Juve, sans se presser, avec un calme merveilleux qui contrastait avec l’énervement de M. Havard, se débarrassa de son chapeau, plia le journal qu’il tenait à la main, puis enfin se laissa tomber dans un grand fauteuil placé face au bureau de M. Havard.
– Chef, dit tranquillement Juve, vous n’y êtes pas.
– Allons donc.
– Mais d’abord, voici qui va singulièrement éclairer votre religion. Monsieur Havard, savez-vous pourquoi Ellis Marshall a été tué ?
– Non. Dites.
– Parce qu’il possédait le portefeuille rouge.
– Ellis Marshall avait le portefeuille rouge ? Vous êtes certain de ce que vous avancez ?
Juve haussa légèrement les épaules, parut hésiter avant de se décider à répondre :
– Ma foi, certain, monsieur Havard, c’est un gros mot. Je ne suis pas certain qu’Ellis Marshall avait « le » portefeuille rouge, mais je suis sûr qu’il possédait « un » portefeuille rouge.
– Allons, expliquez-vous.
Mais Juve avait pour habitude de ne pas se démonter, de ne jamais s’émouvoir. Tout naturellement, d’ailleurs, il poursuivait, d’autant plus calme que son interlocuteur était plus agité :
– Voilà, je m’explique, monsieur Havard.
Et Juve, sans se presser, tranquillement, informa le chef de la Sûreté que s’il avait été fort long à mener son enquête, la cause en était aux multiples démarches qu’il avait cru devoir effectuer.
– Je me suis rendu à la salle d’armes. Il m’a semblé intéressant de savoir, en effet, dans quelles circonstances le prince Nikita avait failli tuer Ellis Marshall.
Et, de plus en plus posément, Juve parla des incidents de la matinée, comment vingt témoins avaient aperçu le portefeuille rouge de l’Anglais au moment où il avait été percé par l’épée du prince Nikita.
– Vous comprenez bien, monsieur Havard, que sachant alors qu’Ellis Marshall avait un portefeuille rouge, je n’hésitai pas à conclure que c’était pour avoir ce portefeuille rouge qu’on avait tué ce dernier ?
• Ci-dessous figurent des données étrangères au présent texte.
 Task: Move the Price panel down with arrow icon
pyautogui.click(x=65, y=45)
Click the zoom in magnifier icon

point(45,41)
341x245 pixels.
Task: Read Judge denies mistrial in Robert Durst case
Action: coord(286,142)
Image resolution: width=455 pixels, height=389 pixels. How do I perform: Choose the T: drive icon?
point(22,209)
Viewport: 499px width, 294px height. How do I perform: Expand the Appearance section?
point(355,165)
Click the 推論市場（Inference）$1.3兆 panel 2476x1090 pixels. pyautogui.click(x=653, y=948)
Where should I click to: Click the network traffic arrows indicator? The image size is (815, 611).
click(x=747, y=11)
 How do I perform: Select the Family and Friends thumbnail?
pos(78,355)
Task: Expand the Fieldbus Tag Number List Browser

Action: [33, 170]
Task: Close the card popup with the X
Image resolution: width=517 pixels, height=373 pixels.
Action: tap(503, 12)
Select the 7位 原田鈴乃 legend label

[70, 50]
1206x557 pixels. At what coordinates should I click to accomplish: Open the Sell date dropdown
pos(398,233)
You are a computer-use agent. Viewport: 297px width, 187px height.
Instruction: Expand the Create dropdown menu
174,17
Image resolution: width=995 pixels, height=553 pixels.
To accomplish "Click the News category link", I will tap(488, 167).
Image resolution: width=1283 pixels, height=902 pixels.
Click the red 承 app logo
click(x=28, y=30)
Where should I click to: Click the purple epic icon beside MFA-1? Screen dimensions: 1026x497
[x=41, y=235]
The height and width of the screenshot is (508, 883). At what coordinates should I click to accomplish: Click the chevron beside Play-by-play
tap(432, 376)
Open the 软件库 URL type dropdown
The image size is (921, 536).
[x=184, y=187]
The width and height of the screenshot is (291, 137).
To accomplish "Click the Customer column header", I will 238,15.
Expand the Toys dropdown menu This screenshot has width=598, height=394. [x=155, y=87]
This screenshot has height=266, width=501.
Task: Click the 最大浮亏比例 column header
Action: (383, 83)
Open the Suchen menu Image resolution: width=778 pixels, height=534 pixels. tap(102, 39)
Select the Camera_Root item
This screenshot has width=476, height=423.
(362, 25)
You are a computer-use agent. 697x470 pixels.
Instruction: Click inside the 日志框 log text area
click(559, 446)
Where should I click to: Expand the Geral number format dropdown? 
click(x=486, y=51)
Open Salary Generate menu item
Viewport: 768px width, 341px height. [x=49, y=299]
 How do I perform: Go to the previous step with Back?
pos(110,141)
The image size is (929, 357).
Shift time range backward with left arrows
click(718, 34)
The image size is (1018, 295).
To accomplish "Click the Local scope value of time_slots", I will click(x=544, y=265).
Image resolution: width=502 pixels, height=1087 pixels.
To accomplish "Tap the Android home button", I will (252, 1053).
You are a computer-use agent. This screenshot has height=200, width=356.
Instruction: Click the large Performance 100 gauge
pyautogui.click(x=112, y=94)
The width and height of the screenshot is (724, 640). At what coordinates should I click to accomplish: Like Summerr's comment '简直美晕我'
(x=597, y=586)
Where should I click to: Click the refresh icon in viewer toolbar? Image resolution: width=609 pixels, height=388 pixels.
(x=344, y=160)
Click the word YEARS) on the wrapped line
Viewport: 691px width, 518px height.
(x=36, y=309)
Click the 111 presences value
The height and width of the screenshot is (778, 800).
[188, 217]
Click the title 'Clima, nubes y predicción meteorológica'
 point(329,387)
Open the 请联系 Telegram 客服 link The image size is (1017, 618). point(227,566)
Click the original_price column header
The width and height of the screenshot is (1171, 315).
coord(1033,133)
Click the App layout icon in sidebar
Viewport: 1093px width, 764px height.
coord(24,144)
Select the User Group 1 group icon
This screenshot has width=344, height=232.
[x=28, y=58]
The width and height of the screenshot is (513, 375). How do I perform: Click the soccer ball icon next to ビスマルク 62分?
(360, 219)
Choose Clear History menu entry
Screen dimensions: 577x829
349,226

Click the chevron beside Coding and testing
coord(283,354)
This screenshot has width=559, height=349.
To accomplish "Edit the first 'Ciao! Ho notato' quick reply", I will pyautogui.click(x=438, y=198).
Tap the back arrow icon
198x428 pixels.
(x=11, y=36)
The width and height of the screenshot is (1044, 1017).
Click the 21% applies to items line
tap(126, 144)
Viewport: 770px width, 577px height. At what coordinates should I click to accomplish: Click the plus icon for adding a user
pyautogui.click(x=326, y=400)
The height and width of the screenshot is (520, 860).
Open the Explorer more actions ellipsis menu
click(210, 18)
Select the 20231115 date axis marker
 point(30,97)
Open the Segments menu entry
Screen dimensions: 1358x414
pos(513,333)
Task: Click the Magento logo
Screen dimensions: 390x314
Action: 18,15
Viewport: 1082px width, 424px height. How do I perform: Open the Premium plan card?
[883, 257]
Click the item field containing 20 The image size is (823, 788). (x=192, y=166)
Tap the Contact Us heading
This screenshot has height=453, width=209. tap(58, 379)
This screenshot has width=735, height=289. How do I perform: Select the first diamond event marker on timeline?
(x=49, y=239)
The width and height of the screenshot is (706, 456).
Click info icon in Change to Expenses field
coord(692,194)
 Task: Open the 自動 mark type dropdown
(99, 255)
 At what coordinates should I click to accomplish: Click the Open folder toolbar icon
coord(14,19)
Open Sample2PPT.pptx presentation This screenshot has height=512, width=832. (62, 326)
– Et alors, alors ? Qu’est-il devenu, ce portefeuille ?
– Vous m’en demandez trop. Ce portefeuille rouge a disparu. J’ai perquisitionné partout chez Ellis Marshall, il n’est plus chez lui, on l’a volé.
M. Havard, dès lors, crut tenir la vérité.
– Vous voyez Lerey, vous voyez que j’avais raison. Le prince Nikita, le matin, a voulu tuer Ellis Marshall pour lui voler ce portefeuille, il a manqué son coup, il l’a recommencé ce soir, et cette fois il l’a réussi. C’est bien votre avis Juve ?
– Pas du tout.
– Ah. Qu’est-ce que vous croyez donc ?
– Parvenu chez Ellis Marshall, je me suis d’abord intéressé à l’examen du corps de la victime. Ellis Marshall est mort, monsieur Havard, d’un terrible coup de rasoir.
– Mais cela ne prouve pas que ce ne soit pas le prince Nikita.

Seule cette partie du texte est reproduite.